Gute Vorsätze, schlechte Gewohnheiten…
Hand aufs Herz - wer kennt das nicht:
Kurz vor Jahresende lässt man die vergangenen Monate Revue passieren. Prägnante, positive und negative Momentaufnahmen ziehen im Schnelldurchlauf nocheinmal am inneren Auge vorbei. Dabei fällt auf, dass man sich die ein oder andere schlechte Eigenart antrainiert hat oder schlechte Gewohnheiten immer noch nicht losgeworden ist. Gute Vorsätze zu fassen ist leicht, sie in die Tat umzusetzen umso schwerer. Traditionell ist es ein heikles Unterfangen, den inneren Schweinehund zu überwinden.
Gesagt, getan?!
“Nie wieder Rauchen” und auf der ersten Uniparty im Januar doch wieder dem Glimmstängel verfallen. “Mehr Sport treiben” und anstatt die Sportschuhe anzuziehen doch lieber mit den Kommilitonen “Pro Evolution Soccer” auf der Playstation spielen. “Endlich intensiver auf Klausuren vorbereiten” und im Endeffekt doch lieber die Aufschiebetaktik wählen und wie so oft alles auf den letzten Drücker erledigen.
Gute Vorsätze sind mindestens genauso alt, wie es schlechte Angewohnheiten gibt. Warum ist es so schwer, Selbstdisziplin an den Tag zu legen? Warum überleben gute Vorsätze den Zusammenprall mit dem Alltag nur selten? Die Antwort ist in unseren Gefühlen begründet. Gewohntes Verhalten wird emotional bewertet und ist daher schwer zu ändern, da wir stets positive Erlebnisse mit den Angewohnheiten verbinden.
Der Mensch, ein Gewohnheitstier
Allerdings lässt sich das Gewohnheitstier “Mensch” auch umerziehen, denn Verhalten ist stets antrainiert und daher auch wieder neu erlernbar, jedoch spielt auch hier die emotionale Bewertung eine wichtige Rolle. Positives und als belohnend empfundenes Verhalten tritt häufiger auf. Aber Vorsicht! Nicht immer hindern uns unbewusste, emotionale Prozesse an der Umsetzung der Vorsätze. Vielmehr scheitert der Versuch an einer falschen Grundeinstellung. “Das klappt doch eh nicht” - wer so denkt, investiert nur wenig Energie und prompt erfüllt sich die selbst gestellte Prophezeiung: Die eigene, voreingenommene Einstellung wird bestätigt und es klappt tatsächlich nicht.
Das SMART-Prinzip
Wie gelangen wir trotz aller Hindernisse zum Ziel? In einer Umfrage unter Berliner Studenten, erscheint uns der Vorschlag eines BWLers am plausibelsten: Benutze das SMART-Prinzip! SMART steht für spezifisch, messbar, attraktiv, realistisch und terminiert. Der gute Vorsatz: “Demnächst rauche ich weniger” ist demnach zum Scheitern verurteilt. Obwohl er spezifisch und im Interesse der Gesundheit auch attraktiv ist, stellt “demnächst” keinen klaren Zeitpunkt dar. Zudem ist die Mengenangabe “weniger” schlecht messbar, denn sie trifft keine explizite Aussage darüber, wie viel weniger man rauchen möchte.

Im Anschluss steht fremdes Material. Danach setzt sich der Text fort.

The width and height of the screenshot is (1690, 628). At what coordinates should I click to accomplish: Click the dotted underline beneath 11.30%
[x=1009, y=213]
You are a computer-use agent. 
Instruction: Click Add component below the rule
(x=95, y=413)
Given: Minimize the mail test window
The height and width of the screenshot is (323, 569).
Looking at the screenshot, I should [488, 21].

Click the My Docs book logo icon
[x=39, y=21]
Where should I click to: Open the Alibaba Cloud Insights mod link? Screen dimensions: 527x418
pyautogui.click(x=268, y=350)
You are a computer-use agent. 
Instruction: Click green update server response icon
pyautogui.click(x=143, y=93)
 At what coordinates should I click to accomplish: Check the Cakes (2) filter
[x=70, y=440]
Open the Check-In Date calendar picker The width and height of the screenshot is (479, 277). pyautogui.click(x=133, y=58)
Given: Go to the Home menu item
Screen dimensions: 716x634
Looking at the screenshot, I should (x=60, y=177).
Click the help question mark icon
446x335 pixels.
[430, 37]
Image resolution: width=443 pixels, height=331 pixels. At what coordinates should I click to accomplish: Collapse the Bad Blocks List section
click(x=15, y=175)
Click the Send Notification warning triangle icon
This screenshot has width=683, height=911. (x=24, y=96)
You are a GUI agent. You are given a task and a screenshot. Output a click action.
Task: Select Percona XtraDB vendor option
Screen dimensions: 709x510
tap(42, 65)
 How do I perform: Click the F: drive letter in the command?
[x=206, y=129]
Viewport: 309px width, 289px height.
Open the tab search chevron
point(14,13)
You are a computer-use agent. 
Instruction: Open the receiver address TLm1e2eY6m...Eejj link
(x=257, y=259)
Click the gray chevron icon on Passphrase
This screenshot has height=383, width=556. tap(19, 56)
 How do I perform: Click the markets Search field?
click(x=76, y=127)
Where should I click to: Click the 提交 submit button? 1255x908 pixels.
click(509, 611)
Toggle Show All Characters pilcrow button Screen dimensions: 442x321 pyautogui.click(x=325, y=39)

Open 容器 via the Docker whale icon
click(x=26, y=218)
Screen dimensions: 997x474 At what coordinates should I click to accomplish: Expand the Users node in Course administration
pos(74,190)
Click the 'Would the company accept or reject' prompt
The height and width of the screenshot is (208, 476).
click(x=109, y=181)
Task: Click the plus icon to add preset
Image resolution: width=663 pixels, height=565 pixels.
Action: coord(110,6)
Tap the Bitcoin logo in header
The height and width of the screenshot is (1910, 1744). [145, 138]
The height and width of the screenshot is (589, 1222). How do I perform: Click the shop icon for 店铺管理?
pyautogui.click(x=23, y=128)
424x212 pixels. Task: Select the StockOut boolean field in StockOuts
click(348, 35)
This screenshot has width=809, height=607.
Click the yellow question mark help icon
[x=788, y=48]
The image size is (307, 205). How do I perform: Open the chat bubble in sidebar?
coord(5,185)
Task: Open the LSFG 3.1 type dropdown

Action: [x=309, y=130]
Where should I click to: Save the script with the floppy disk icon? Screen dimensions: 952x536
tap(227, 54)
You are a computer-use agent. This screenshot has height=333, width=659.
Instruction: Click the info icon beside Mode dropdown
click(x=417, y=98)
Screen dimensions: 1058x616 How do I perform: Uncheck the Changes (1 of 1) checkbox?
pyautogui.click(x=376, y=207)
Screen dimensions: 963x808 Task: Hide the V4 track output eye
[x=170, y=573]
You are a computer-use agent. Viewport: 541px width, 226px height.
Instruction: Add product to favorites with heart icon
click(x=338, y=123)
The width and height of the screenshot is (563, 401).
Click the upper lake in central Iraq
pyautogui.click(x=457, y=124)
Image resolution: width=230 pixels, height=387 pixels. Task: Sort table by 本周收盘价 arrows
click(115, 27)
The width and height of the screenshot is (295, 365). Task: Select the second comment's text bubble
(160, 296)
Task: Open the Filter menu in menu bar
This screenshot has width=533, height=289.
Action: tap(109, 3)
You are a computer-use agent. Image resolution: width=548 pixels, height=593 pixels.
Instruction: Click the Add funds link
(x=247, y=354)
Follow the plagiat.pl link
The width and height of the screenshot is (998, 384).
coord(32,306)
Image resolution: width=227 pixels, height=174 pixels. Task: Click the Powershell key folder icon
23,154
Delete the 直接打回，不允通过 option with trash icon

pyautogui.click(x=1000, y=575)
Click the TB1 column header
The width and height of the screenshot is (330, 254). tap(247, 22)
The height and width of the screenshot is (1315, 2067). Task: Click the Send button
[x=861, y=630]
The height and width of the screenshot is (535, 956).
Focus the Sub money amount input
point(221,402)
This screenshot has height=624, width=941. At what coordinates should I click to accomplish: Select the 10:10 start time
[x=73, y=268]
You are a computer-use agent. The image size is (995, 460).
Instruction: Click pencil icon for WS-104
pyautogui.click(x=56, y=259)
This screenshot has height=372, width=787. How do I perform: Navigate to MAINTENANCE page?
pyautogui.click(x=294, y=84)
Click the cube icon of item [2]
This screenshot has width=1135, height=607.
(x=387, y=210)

Ziele müssen nicht nur realistisch sondern auch klar definiert und überprüfbar sein. Ob der Vorsatz realistisch ist, hängt vom Einzelnen ab. Besser wäre daher das Ziel: “Ab morgen rauche ich jeden Tag drei Zigaretten weniger.” Diese Vorgabe enthält weniger Schlupflöcher und ist deshalb bei weitem Erfolg versprechender. Und wenn alles nichts hilft, bleibt schließlich immer noch das nächste Silvesterfest zur Planung guter Vorsätze.